Step 6: Test the Setup
Start the scheduled task manually to test:
# Run the task
schtasks /run /tn "OllamaAutoStart"
# Verify it's running
tasklist | findstr ollama
You should see Ollama running in the background.
Step 7: Test Network Access via Tailscale
From another device on your Tailscale network, test the connection:
curl http://[YOUR_TAILSCALE_IP]:14434/api/tags
Replace [YOUR_TAILSCALE_IP]
with the IP address from Step 2.
If successful, you should get a JSON response listing available models.
Step 8: Disable GUI Auto-Start (Optional)
If you prefer Ollama to run invisibly without the system tray icon:
- Press
Ctrl + Shift + Esc
to open Task Manager - Go to the "Startup" tab
- Find "Ollama" and right-click → "Disable"
Step 9: Configure Other Devices
On any other device in your Tailscale network, point Ollama to your Windows server:
export OLLAMA_HOST=http://[YOUR_TAILSCALE_IP]:14434
Now commands like ollama list
, ollama pull llama2
, and ollama run llama2
will use your Windows machine instead of requiring local installation.
Troubleshooting
Port Conflicts
If you get a "bind: Only one usage of each socket address" error:
# Check what's using the port
netstat -ano | findstr :14434
# Kill conflicting processes
taskkill /f /pid [PID]
Service Won't Start
If the scheduled task fails to start Ollama:
# Check task status
schtasks /query /tn "OllamaAutoStart"
# Delete and recreate if needed
schtasks /delete /tn "OllamaAutoStart"
Environment Variable Not Working
Ensure the environment variable is set system-wide:
# Check current value
$env:OLLAMA_HOST
# Reset if needed
[Environment]::SetEnvironmentVariable("OLLAMA_HOST", "0.0.0.0:14434", "Machine")
Security Considerations
- Tailscale provides encryption: All traffic between your devices is end-to-end encrypted
- No public internet exposure: Your Ollama instance is only accessible within your Tailscale network
- Access control: Use Tailscale's ACL features to restrict which devices can access your Ollama server
Benefits of This Setup
- Centralized compute: Use your powerful Windows machine's GPU from lightweight devices
- Consistent models: All devices share the same model downloads and configurations
- Resource efficiency: No need to run Ollama on every device
- Secure remote access: Access your AI models from anywhere with Tailscale
- Automatic startup: Everything works after reboots without manual intervention
Conclusion
You now have a robust, automatically-starting Ollama server that's securely accessible across all your devices via Tailscale.

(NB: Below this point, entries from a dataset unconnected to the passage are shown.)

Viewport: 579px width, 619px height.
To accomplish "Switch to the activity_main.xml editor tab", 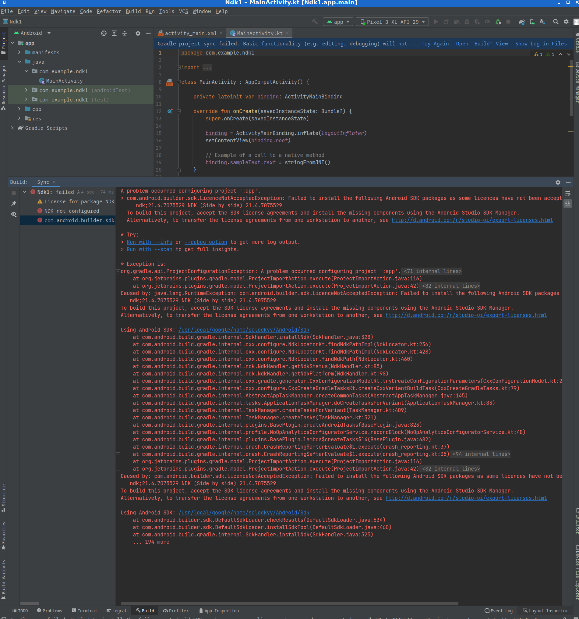I will point(190,33).
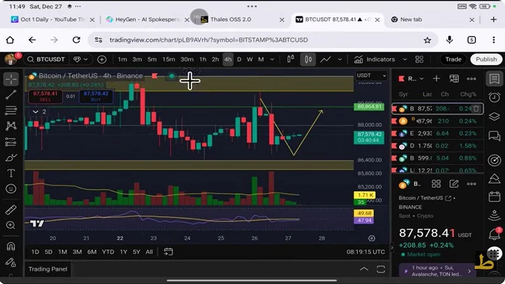Open the go-to-date calendar icon

pos(169,252)
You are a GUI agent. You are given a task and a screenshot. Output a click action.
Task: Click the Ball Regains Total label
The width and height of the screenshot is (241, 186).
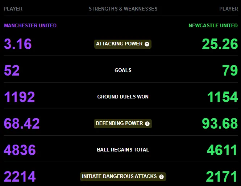123,150
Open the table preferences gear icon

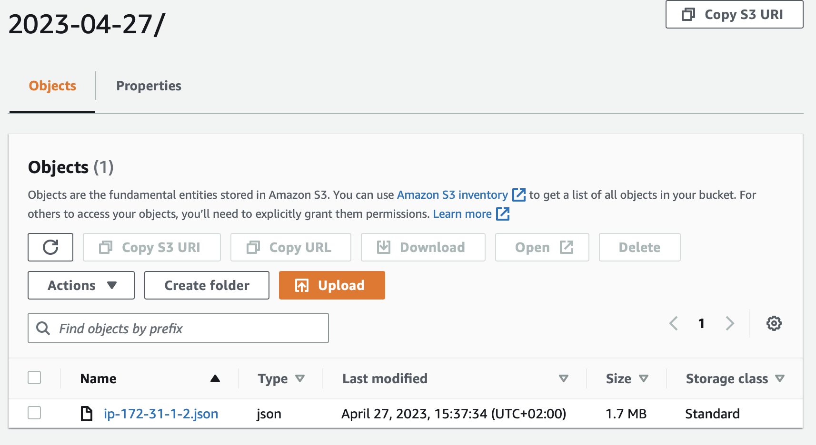(774, 323)
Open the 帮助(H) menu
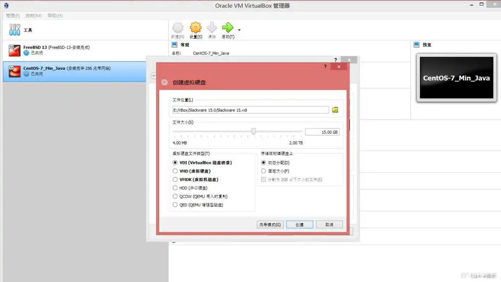This screenshot has height=282, width=501. 54,15
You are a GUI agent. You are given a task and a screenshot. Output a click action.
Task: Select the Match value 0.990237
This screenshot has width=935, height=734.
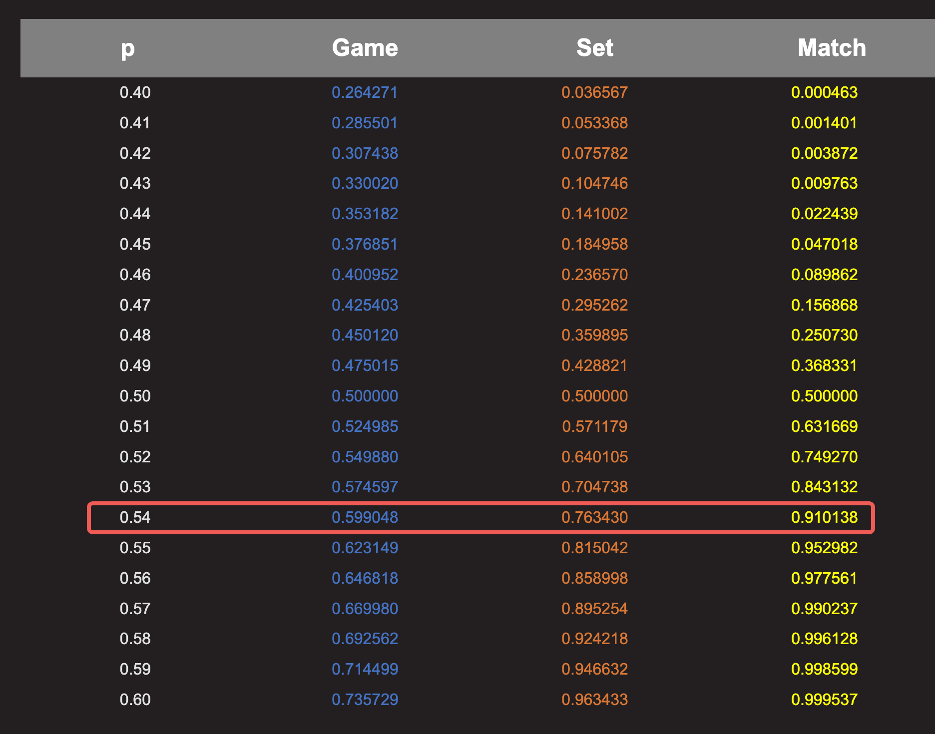pos(824,609)
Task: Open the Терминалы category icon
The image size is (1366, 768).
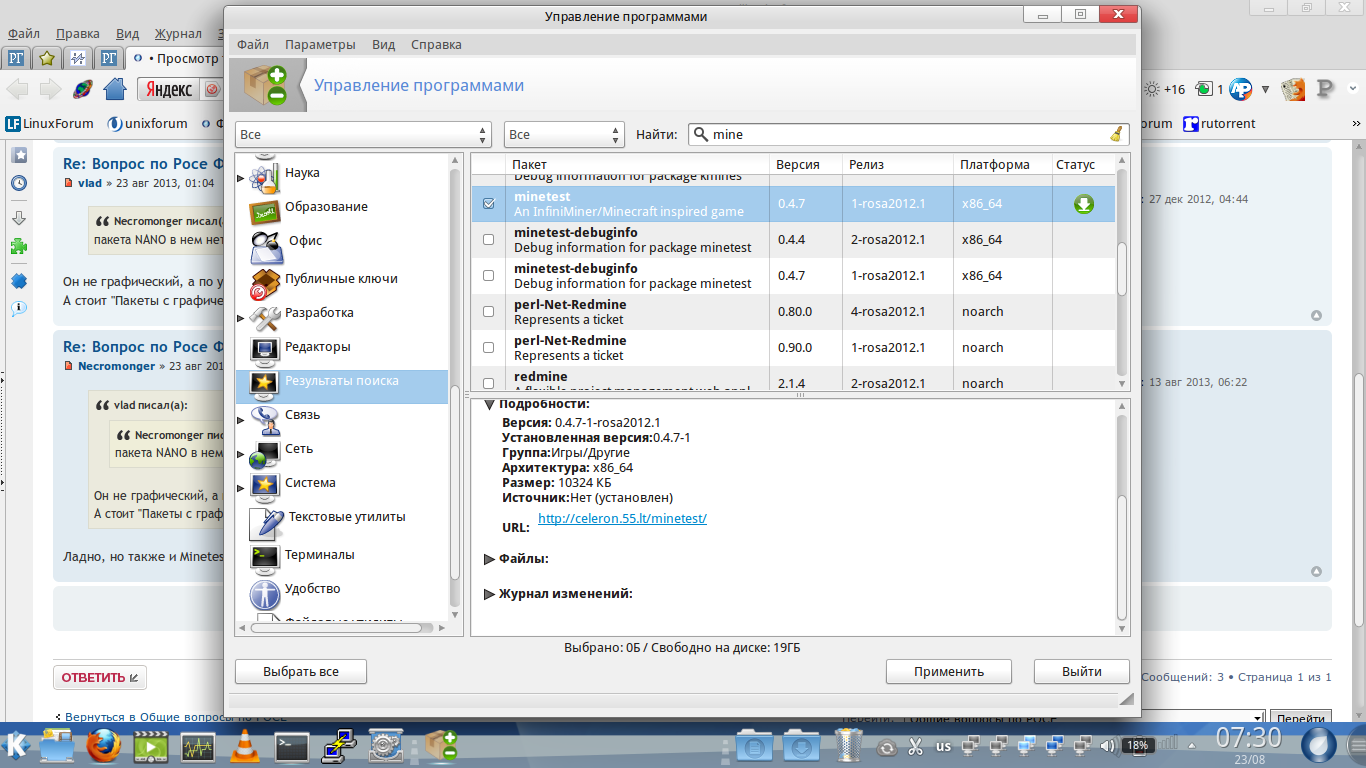Action: [264, 556]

This setup is perfect for scenarios where you have one powerful machine but want to access AI models from laptops, phones, or other devices anywhere you have internet access.
The combination of Ollama's simplicity, Windows' scheduled tasks, and Tailscale's secure networking creates a professional-grade AI inference setup that "just works."
Top comments (1)
Thanks for this detailed guide! Could you clarify if there are any extra firewall settings needed on Windows to allow Ollama to listen on the new port, or does Tailscale handle all the necessary exceptions automatically?